Dataset entries
..............................

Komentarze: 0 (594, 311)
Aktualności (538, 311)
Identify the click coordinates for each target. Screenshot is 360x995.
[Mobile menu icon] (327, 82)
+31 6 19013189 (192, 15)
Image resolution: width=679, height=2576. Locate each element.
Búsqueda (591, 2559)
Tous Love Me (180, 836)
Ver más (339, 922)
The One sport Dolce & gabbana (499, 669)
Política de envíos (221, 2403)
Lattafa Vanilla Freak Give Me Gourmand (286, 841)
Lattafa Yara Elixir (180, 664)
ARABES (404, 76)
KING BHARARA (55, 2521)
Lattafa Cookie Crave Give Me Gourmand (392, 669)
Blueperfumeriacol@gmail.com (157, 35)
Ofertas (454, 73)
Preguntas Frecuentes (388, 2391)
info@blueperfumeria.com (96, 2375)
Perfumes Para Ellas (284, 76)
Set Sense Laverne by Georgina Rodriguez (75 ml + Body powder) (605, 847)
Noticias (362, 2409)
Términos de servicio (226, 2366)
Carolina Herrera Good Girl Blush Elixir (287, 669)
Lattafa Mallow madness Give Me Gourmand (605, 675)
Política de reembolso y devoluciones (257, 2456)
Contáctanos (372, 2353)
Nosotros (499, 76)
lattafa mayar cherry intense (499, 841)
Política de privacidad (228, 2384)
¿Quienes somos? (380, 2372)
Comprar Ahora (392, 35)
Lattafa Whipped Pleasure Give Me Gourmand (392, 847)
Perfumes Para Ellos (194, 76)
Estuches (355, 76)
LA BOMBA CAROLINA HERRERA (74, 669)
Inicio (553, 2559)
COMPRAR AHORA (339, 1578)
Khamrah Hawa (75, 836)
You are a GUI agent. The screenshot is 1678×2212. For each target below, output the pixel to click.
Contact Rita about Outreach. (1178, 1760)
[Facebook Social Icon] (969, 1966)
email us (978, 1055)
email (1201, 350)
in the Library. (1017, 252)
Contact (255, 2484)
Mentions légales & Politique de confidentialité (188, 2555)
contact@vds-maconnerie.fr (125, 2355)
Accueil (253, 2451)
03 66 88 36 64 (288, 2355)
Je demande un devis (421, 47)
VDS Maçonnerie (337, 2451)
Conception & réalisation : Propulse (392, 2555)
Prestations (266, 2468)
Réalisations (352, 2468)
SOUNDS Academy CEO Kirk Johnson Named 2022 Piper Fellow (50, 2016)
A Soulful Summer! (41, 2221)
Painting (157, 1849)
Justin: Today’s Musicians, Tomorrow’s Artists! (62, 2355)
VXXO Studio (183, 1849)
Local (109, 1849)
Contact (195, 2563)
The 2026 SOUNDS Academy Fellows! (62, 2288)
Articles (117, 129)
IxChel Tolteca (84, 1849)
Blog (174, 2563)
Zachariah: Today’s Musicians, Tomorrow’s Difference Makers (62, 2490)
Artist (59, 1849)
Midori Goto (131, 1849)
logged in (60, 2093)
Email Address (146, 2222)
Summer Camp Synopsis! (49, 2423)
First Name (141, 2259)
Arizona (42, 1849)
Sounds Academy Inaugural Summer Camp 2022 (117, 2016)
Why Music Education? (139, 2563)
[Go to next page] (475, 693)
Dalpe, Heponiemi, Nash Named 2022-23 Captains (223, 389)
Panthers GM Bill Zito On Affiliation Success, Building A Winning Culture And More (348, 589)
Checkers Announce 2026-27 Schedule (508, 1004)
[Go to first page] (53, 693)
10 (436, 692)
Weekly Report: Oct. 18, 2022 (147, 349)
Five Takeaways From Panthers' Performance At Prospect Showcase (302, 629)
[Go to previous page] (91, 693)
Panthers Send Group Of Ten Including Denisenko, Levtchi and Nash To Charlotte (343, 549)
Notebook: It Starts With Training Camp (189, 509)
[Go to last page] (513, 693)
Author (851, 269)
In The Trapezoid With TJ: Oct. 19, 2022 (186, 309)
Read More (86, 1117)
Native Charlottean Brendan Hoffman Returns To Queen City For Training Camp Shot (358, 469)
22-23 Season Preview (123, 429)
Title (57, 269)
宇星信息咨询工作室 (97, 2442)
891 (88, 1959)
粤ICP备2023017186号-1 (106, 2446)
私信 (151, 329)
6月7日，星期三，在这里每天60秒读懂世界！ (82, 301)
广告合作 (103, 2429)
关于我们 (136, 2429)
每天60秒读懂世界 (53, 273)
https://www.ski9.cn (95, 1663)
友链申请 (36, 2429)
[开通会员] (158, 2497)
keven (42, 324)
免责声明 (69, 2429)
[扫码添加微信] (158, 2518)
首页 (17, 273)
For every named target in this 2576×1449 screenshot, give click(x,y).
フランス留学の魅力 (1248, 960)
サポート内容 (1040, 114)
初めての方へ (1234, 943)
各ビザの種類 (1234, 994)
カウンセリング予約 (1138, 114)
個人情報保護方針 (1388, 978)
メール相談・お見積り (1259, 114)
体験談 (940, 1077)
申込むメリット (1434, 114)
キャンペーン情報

..............................

§ Instructions for the task: Every line in the records above with the string "More" in it should be shown.

§ Exercise response:
Panthers GM Bill Zito On Affiliation Success, Building A Winning Culture And More (348, 589)
Read More (86, 1117)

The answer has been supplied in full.